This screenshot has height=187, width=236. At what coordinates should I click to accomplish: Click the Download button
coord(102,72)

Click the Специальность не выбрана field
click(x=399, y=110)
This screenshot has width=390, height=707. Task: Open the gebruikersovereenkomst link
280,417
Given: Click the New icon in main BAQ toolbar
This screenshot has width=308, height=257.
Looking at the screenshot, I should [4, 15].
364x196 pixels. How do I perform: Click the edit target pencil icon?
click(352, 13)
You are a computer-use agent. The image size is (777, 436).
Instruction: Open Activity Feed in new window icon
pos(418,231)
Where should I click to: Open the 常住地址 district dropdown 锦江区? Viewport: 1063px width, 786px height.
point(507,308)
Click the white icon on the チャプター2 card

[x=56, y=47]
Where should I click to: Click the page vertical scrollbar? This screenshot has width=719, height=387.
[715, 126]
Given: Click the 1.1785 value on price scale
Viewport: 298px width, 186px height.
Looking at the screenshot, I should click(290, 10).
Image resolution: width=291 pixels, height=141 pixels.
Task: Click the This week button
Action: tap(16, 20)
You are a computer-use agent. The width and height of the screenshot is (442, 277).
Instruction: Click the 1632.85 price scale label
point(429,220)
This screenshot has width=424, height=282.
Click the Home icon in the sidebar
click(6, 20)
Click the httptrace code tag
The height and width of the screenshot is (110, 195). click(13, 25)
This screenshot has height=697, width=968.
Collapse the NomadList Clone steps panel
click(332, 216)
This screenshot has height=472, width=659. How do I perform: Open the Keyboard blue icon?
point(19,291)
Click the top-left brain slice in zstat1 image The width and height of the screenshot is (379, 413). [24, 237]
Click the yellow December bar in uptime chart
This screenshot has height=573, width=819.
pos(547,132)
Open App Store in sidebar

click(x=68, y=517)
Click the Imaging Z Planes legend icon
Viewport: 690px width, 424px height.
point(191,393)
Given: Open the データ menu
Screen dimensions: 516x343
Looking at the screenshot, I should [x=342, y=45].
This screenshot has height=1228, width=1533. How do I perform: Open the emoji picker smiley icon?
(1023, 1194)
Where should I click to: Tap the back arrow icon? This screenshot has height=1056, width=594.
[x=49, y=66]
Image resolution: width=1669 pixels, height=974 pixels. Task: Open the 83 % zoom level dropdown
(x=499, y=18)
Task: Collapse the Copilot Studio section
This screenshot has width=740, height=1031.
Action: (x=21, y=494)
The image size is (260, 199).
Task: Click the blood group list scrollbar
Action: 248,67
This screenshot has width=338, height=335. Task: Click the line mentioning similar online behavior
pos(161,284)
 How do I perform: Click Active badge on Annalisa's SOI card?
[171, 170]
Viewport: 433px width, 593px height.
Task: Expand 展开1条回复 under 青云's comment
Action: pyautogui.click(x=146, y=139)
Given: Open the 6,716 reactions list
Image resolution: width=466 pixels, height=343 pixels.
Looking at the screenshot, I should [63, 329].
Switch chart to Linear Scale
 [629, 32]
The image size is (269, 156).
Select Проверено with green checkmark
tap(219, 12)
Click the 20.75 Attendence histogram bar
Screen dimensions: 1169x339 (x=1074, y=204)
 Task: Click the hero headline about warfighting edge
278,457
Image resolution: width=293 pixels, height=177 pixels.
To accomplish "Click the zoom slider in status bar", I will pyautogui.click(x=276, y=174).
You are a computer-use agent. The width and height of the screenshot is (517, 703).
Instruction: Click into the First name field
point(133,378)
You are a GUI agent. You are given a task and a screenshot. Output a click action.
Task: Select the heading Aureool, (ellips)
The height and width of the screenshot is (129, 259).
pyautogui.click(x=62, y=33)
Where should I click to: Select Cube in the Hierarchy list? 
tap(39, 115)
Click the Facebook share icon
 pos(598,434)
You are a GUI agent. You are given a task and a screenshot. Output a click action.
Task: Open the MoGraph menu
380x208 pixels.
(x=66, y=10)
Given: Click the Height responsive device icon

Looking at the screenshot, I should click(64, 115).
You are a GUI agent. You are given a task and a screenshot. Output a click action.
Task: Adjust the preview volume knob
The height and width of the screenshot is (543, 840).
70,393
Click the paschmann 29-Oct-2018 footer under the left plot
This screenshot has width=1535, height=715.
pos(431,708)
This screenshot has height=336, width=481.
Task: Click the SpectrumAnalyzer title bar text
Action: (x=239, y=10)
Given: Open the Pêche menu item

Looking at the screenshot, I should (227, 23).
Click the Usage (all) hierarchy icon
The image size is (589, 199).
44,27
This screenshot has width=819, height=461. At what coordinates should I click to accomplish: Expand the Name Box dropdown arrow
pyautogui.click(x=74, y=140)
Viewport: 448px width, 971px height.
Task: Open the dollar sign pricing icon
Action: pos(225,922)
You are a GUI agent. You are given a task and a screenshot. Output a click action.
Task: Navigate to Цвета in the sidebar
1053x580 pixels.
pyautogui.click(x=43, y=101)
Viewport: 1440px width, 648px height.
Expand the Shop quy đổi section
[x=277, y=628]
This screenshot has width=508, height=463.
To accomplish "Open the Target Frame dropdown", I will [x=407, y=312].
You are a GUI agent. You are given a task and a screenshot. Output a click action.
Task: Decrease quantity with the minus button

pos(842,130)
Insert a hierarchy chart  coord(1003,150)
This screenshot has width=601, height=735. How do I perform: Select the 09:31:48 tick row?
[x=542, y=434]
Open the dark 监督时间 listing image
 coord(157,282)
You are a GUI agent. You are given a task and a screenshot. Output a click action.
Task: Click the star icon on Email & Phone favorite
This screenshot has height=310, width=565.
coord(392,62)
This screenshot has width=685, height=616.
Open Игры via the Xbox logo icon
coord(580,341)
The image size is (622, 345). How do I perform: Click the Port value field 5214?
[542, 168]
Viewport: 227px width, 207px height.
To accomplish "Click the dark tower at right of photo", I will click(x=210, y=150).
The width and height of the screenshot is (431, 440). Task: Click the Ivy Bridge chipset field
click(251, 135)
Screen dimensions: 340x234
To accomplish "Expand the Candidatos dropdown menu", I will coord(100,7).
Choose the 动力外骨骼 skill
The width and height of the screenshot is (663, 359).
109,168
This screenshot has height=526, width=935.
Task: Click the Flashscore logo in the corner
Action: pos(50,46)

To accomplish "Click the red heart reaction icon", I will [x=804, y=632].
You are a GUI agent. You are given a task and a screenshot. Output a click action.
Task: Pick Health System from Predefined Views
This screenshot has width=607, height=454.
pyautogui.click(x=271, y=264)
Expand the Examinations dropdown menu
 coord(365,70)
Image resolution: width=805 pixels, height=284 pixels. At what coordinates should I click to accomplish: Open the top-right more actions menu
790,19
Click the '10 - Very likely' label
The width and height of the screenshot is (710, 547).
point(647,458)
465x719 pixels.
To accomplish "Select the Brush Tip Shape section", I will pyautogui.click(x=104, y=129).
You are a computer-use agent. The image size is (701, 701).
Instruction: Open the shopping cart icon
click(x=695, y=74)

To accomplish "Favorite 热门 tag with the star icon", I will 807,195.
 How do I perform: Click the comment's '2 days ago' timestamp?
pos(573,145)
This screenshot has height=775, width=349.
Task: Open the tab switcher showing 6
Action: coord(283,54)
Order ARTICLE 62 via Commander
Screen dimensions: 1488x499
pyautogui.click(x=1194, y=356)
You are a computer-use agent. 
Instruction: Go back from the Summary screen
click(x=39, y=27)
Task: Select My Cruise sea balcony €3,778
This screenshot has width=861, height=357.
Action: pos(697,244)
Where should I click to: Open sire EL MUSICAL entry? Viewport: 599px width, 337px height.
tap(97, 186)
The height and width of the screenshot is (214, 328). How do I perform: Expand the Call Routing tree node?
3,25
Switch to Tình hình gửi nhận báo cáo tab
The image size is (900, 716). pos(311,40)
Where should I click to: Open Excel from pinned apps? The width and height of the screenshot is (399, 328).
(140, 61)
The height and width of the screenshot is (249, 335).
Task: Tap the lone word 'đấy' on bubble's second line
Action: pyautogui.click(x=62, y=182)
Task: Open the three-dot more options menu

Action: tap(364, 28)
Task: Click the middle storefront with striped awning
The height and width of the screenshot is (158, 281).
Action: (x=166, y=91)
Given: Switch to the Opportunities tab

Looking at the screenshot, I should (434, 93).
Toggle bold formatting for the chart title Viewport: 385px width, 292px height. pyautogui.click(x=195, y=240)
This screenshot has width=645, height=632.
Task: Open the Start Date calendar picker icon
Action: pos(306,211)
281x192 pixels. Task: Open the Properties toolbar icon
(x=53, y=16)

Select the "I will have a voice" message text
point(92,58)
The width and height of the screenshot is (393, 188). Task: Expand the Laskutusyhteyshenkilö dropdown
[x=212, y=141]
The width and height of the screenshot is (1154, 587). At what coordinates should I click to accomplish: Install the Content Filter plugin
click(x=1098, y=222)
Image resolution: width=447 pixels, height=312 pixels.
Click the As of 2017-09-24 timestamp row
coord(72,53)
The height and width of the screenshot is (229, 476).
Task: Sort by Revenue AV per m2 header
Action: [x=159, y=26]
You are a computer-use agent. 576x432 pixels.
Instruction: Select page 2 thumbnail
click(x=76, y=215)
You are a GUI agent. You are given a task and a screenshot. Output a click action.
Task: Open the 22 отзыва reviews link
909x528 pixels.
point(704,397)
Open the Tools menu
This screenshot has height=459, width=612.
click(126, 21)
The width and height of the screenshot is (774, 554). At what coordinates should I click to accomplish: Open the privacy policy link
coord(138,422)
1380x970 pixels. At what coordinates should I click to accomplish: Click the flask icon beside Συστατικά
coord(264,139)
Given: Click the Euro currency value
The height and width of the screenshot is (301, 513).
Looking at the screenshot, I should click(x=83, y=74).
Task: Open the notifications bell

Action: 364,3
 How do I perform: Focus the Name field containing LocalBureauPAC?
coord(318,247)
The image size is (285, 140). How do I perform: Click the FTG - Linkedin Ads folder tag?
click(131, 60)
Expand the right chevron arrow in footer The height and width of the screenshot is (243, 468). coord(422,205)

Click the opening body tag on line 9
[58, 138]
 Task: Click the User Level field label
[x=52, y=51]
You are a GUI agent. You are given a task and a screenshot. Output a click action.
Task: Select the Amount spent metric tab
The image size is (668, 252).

....

Lines to set down from above: the line with "Click the 20.75 Attendence histogram bar", the line with "Task: Select the heading Aureool, (ellips)", and every line between, each exactly as written.

Click the 20.75 Attendence histogram bar
Screen dimensions: 1169x339 (x=1074, y=204)
 Task: Click the hero headline about warfighting edge
278,457
Image resolution: width=293 pixels, height=177 pixels.
To accomplish "Click the zoom slider in status bar", I will pyautogui.click(x=276, y=174).
You are a computer-use agent. The width and height of the screenshot is (517, 703).
Instruction: Click into the First name field
point(133,378)
You are a GUI agent. You are given a task and a screenshot. Output a click action.
Task: Select the heading Aureool, (ellips)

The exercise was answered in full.